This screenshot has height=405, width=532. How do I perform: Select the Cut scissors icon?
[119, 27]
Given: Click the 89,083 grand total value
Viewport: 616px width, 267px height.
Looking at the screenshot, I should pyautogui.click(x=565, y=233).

══════════

- Exercise
Give the complete material back, word for word.

- Output of the task
This screenshot has height=405, width=532. How do I perform: Select the Cut scissors icon?
[119, 27]
Given: Click the 89,083 grand total value
Viewport: 616px width, 267px height.
Looking at the screenshot, I should pyautogui.click(x=565, y=233).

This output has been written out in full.